HanRong YE @ HKUST

HanRong Ye 叶汉荣

Ph.D. student at CSE HKUST

E-mail

hanrong.ye AT connect.ust.hk

Office

4/F Academic Building, HKUST

Clear Water Bay, Kowloon, Hong Kong

Selected Projects

# Simultaneous 2D/3D Multi-Task Scene Perception

DiffusionMTL: Learning Multi-Task Denoising Diffusion Model from Partially Annotated Data

Accepted by Computer Vision and Pattern Recognition Conference (CVPR) 2024

Website, Paper, Github

Hanrong Ye and Dan Xu

We design a joint multi-task denoising diffusion framework for significantly improving prediction quality under a partially annotated multi-task learning setting, where the initial multi-task predictions are noisy due to the severe lack of ground-truth supervision.

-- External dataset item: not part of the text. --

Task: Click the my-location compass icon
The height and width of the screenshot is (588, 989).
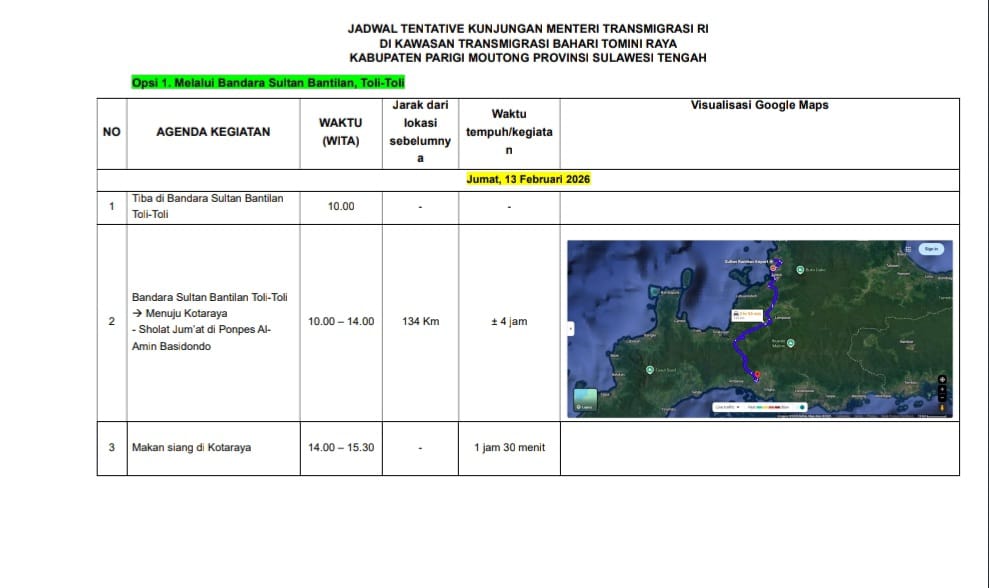Action: 942,378
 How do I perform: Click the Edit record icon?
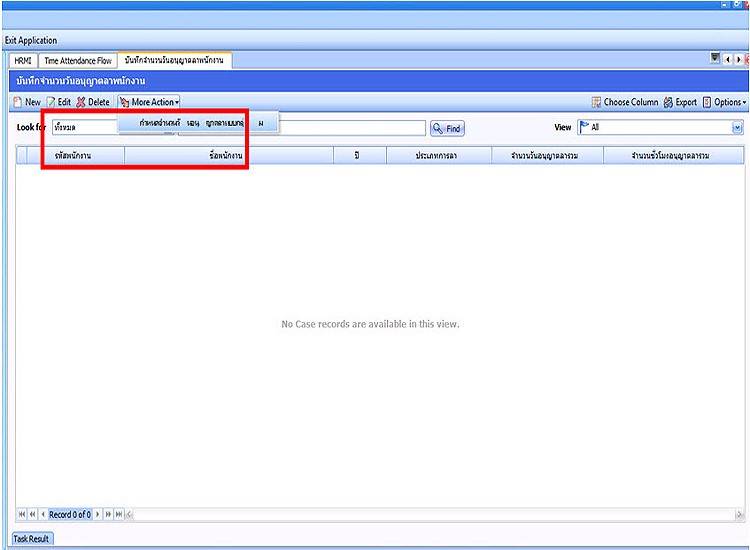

# Multi-Modality Generation for Segmentation

SegGen: Supercharging Segmentation Models with Text2Mask and Mask2Img Synthesis

Technical Report 2023

Website, Preprint, Github

Hanrong Ye, Jason Kuen, Qing Liu, Zhe Lin, Brian Price, Dan Xu

Can generation models help boost segmentation performance on prevalent segmentation benchmarks? We propose a ground-breaking training data generation method for image segmentation, which is the first data generation method that pushes the performance limits of state-of-the-art semantic/panoptic/instance segmentation models to a significant extent. We first leverage text to generate diverse segmentation masks, and then use the masks to synthesize the corresponding realistic images. This new generation framework cleverly avoids the "chicken or egg dilemma" and thus is able to produce very high-quality synthetic data, which transfers to significantly improved segmentation performance. Notably, in terms of the ADE20K semantic segmentation mIoU, Mask2Former R50 is largely boosted from 47.2 to 49.9 (+2.7); Mask2Former Swin-L is also significantly increased from 56.1 to 57.4 (+1.3). We also observe strong gains on COCO panoptic segmentation (+0.7 PQ) and instance segmentation (+0.8 AP). Moreover, training with our synthetic data makes the segmentation models more robust towards unseen domains.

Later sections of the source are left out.